▸ **How to complete this task**
Of all the entries below, only the lines from the one with "Task: Load the build console logs" up to and including the one with "This screenshot has width=1928, height=802." are to be duplicated exactly.

--- Provided entries Enclosed Below ---

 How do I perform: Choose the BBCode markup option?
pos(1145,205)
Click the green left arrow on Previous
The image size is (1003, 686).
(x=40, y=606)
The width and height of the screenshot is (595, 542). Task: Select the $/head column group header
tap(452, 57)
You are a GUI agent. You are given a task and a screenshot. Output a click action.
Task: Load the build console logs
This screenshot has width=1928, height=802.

--- End of Enclosed Provided entries ---
--- Provided entries Enclosed Below ---

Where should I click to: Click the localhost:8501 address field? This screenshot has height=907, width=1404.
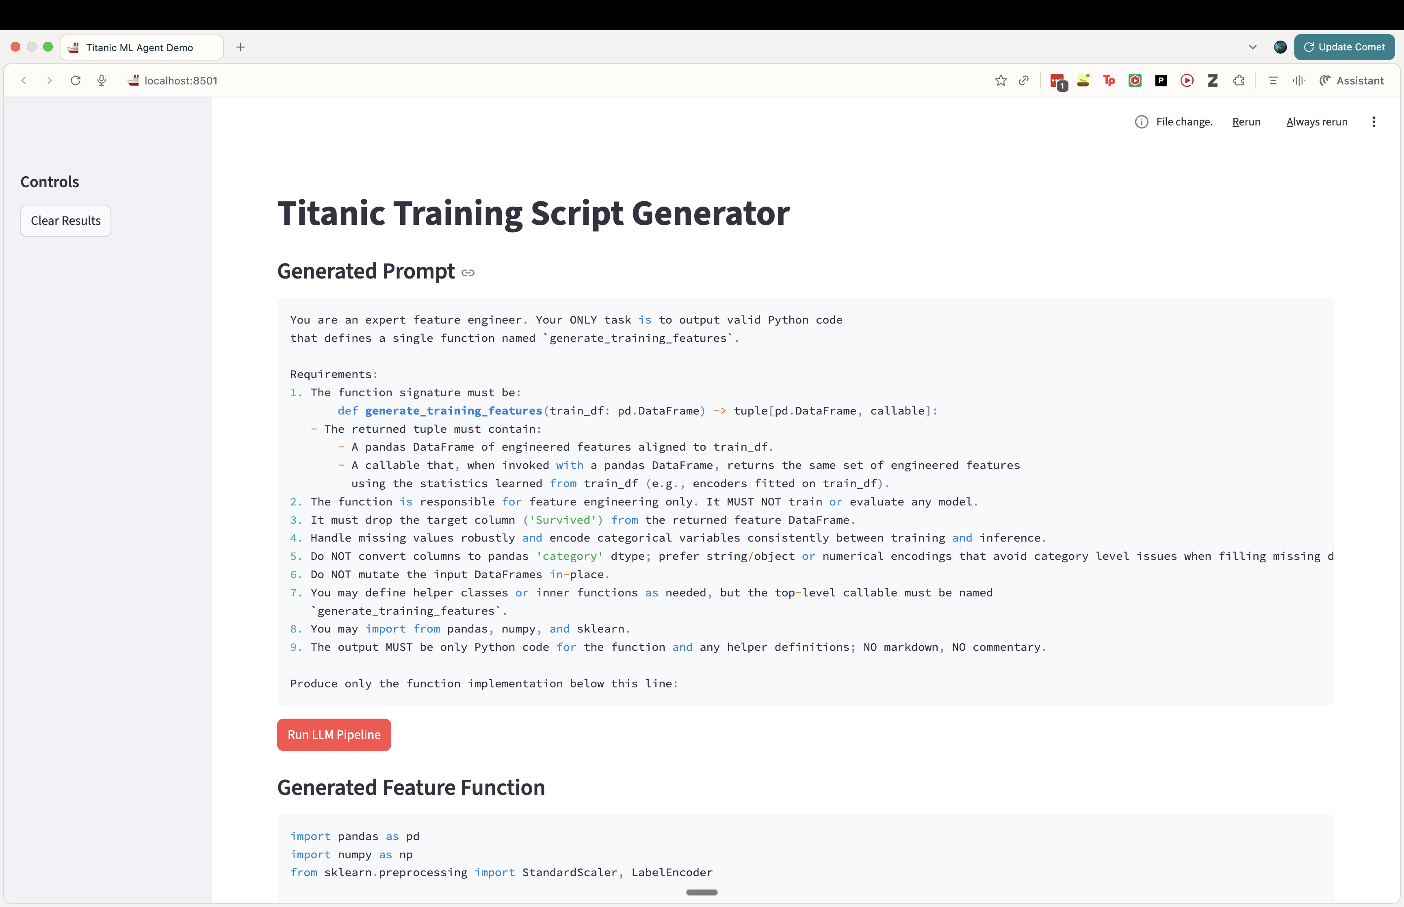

--- End of Enclosed Provided entries ---

▸ **Result of this task**
Task: Load the build console logs
This screenshot has width=1928, height=802.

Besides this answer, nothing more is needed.